Forgotten New York

PIETRO ALBERTI, Bowling Green Park

Bowling Green Park, at the foot of Broadway where it meets Battery Place, is home to NYC’s oldest fence (it’s the same one built in the 1700s; gilded crowns were cut off of the fenceposts by patriots during the Revolution, and you can still see the uneven fence tops where the crowns were) as well as several other little-known artifacts, such as this memorial to… Peter Alberti. Who?

Wikipedia: Pietro Cesare Alberti (1608-1655) was a Venetian immigrant to Dutch colony of New Amsterdam, commonly regarded as the first Italian American.

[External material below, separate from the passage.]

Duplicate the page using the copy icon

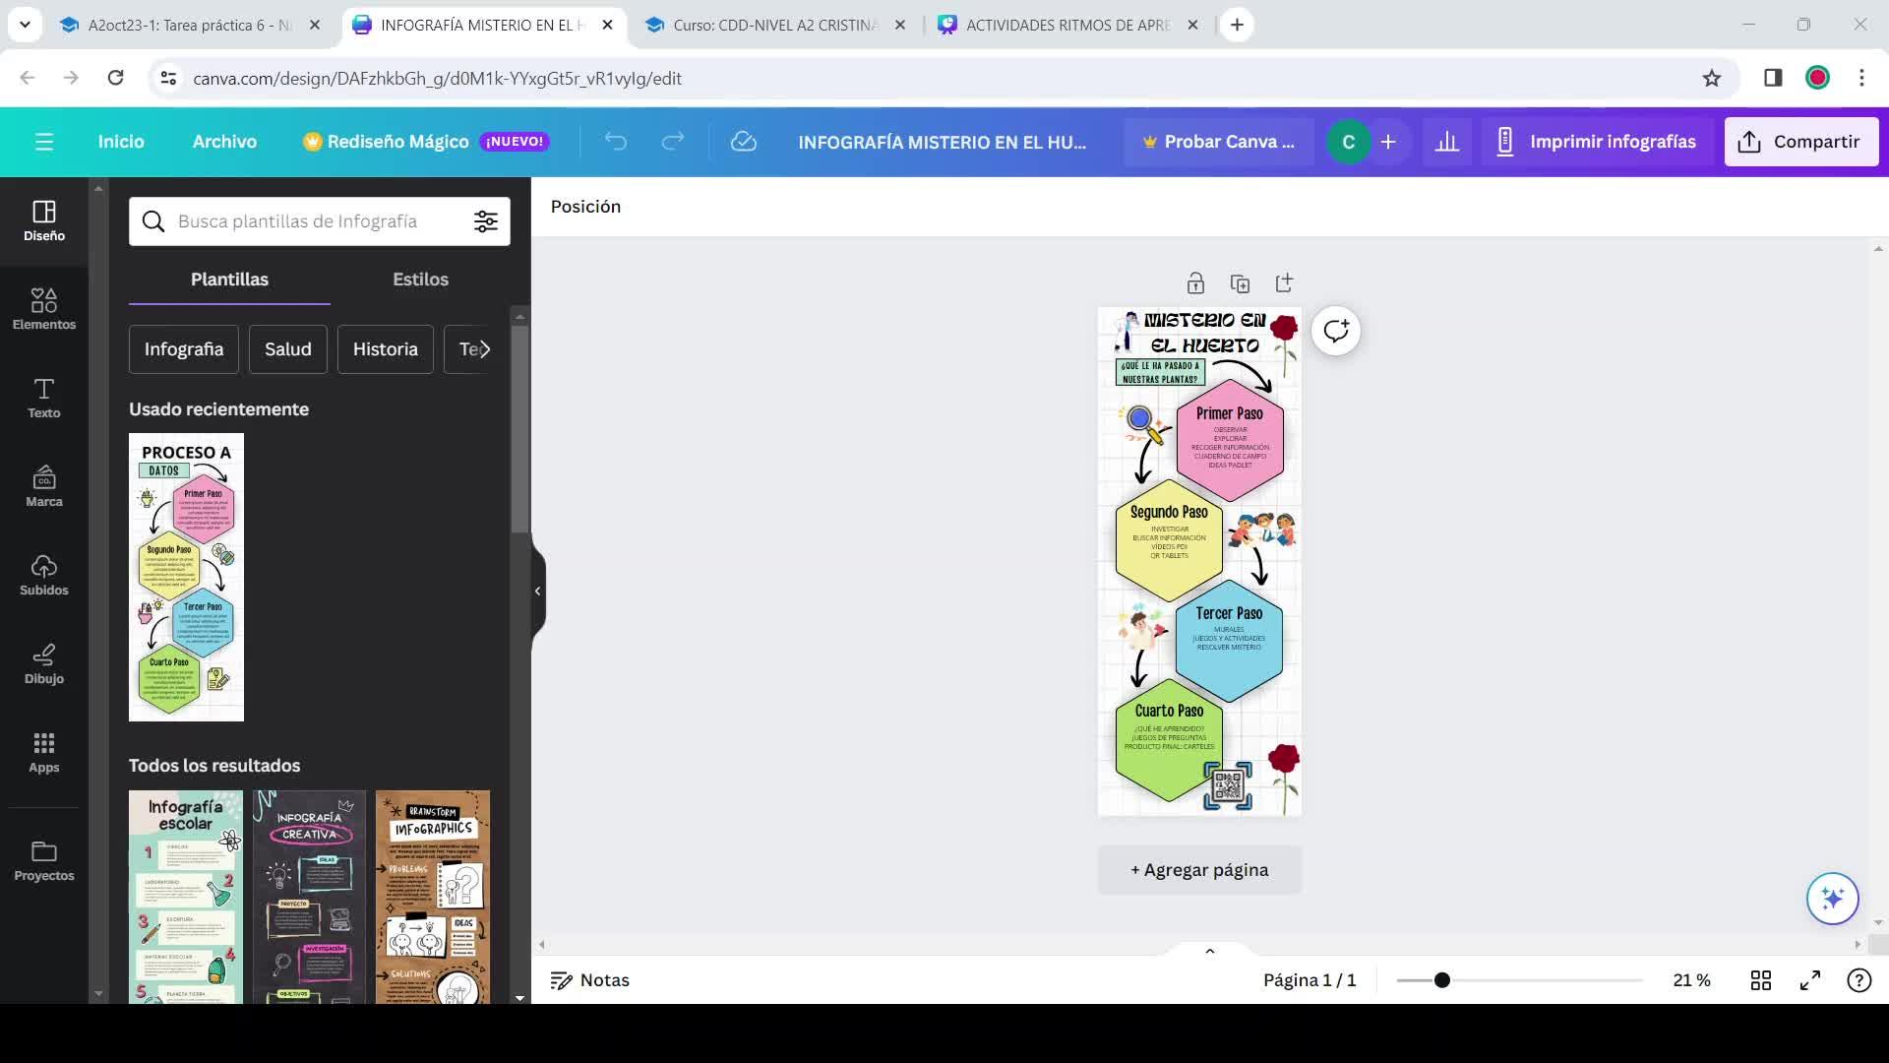[x=1240, y=283]
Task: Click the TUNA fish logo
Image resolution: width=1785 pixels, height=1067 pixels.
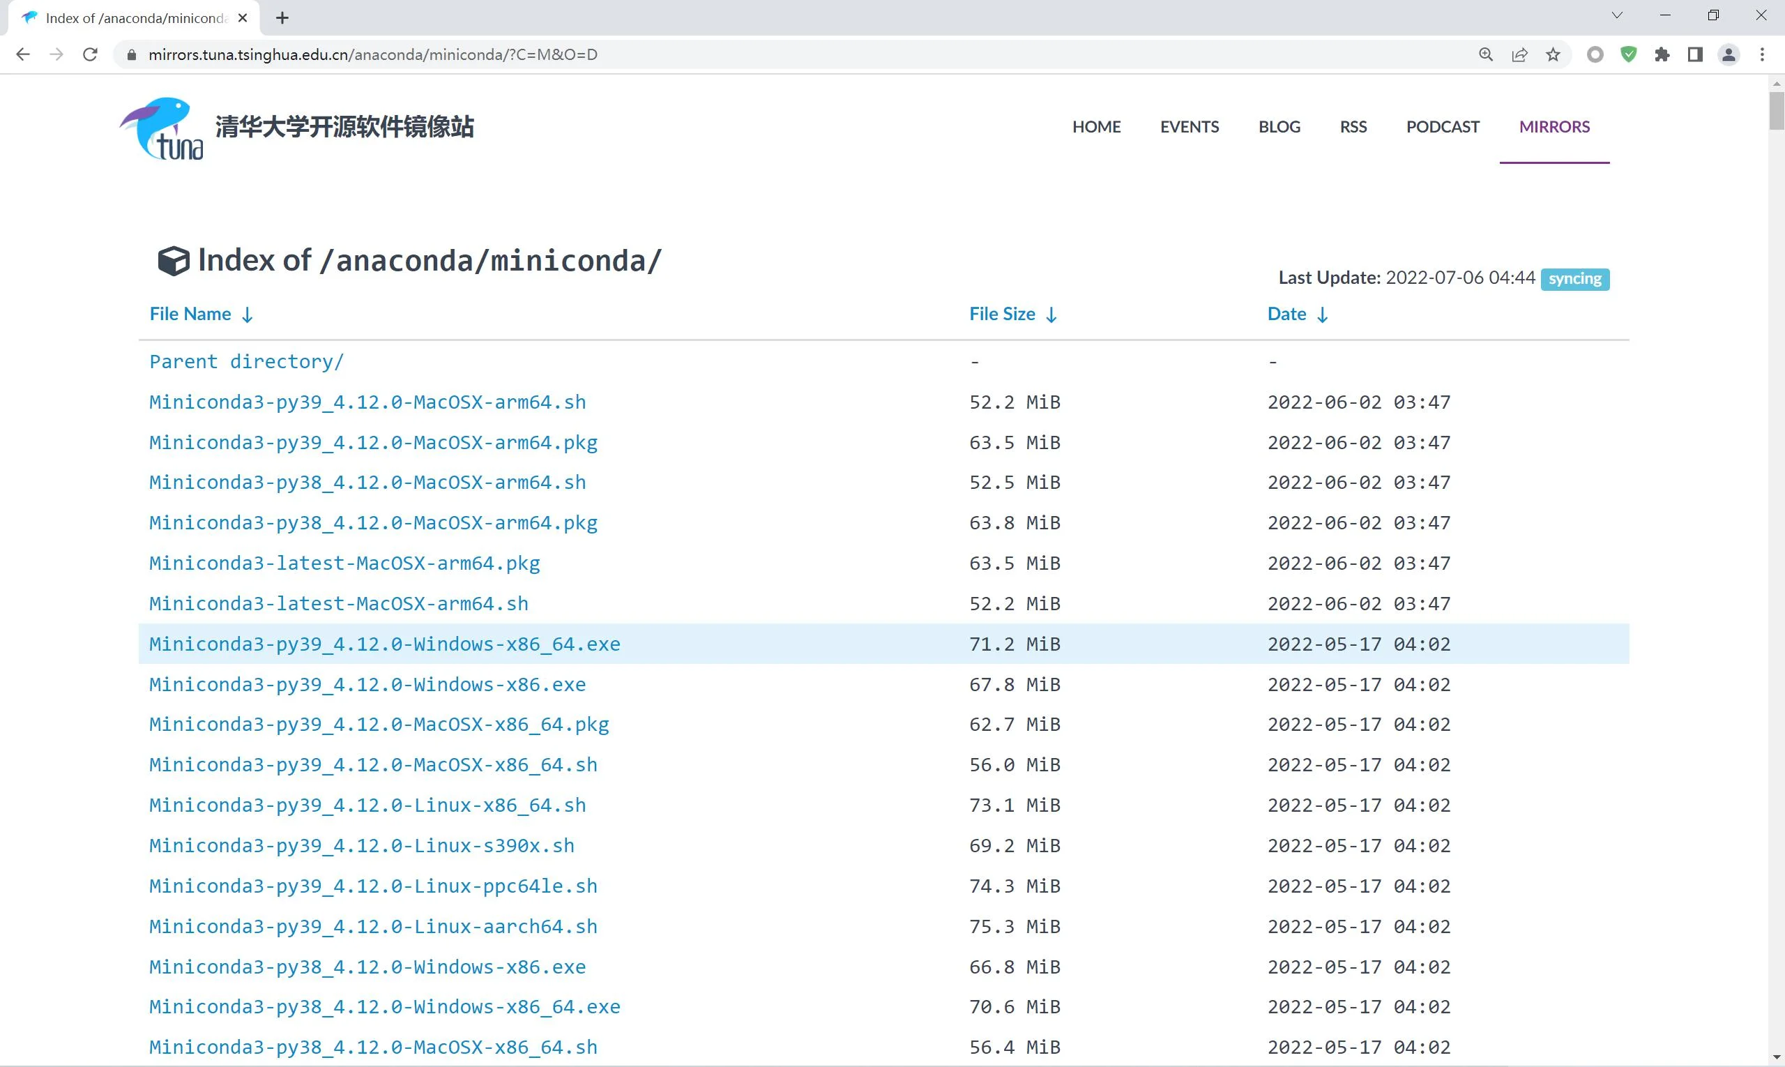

During the Thirty Years’ War troops from the Netherlands were stationed in Malamocco, a narrow inlet in the Venetian Lagoon. These troops carried with them a particularly virulent strain of Bubonic Plague. The plague spread rapidly, killing 46,000 of the city’s 140,000 residents. The immense decline in Venice’s population led to a similar decline in its commercial power. Because the Alberti’s power was derived from the success of Venetian traders, Pietro, at the age of 27 decided to seek a new life in the New World. He arrived in New Amsterdam aboard the Dutch ship the “King David” on June 2, 1635. Pietro acclimated well in New Amsterdam’s cosmopolitan environment. In 1642 he married a Dutch Huguenot woman named Judith Manje (also Magnee). The couple had 6 children from 1642 to 1655. The Albertis lived in a home on Broad Street until 1646 when Pietro applied for a land grant from the Dutch. The Albertis farmed 100 acres in Brooklyn until Pietro and Judith were killed in an Indian raid in 1655.

June 2nd commemorates “Pietro Alberti Day” in New York City.